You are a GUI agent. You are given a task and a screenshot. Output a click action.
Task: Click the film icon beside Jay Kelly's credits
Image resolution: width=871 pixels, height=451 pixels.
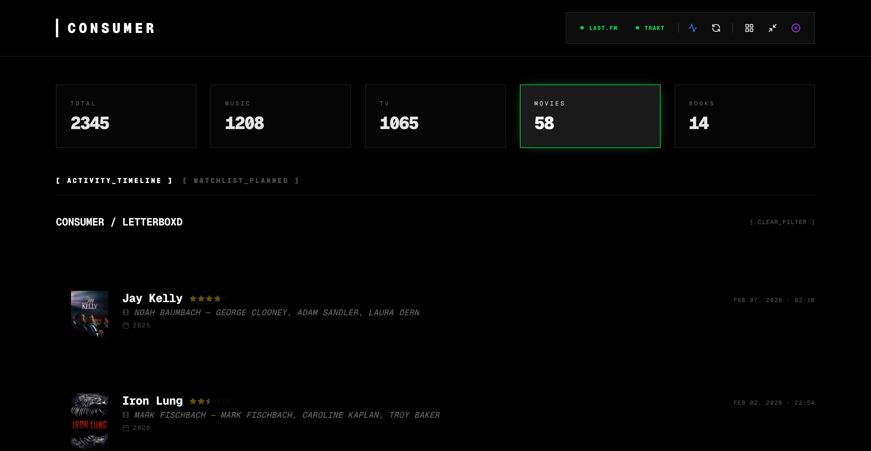pyautogui.click(x=126, y=312)
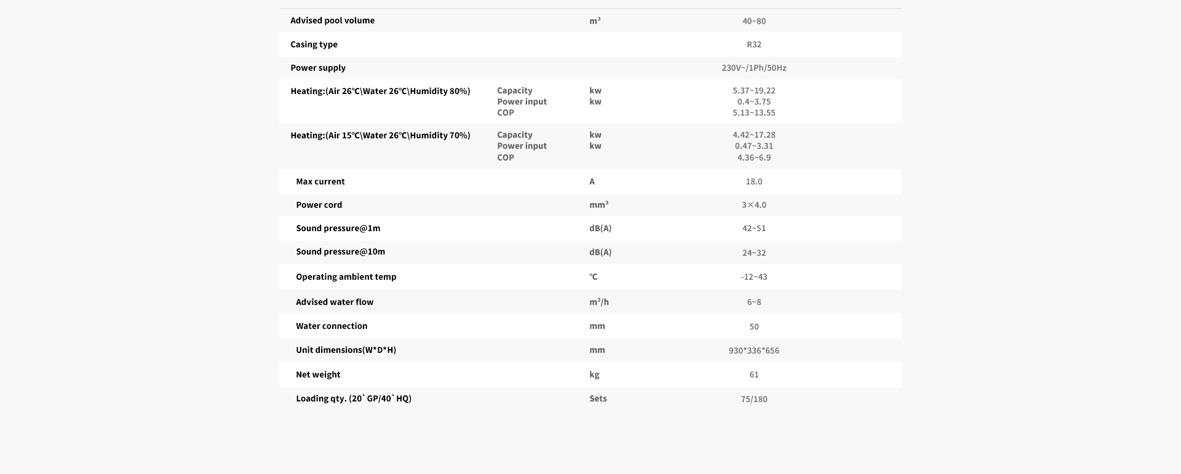Select the 230V~/1Ph/50Hz power supply value
Screen dimensions: 1181x474
tap(754, 68)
---
* **Short task**: Write out all the data above again, swapping "film icon" for "movie icon" and keeping everything else the same. Leave the pictures out.

* **Expected answer**:
You are a GUI agent. You are given a task and a screenshot. Output a click action.
Task: Click the movie icon beside Jay Kelly's credits
Image resolution: width=871 pixels, height=451 pixels.
pyautogui.click(x=126, y=312)
Select the 230V~/1Ph/50Hz power supply value
Screen dimensions: 1181x474
tap(754, 68)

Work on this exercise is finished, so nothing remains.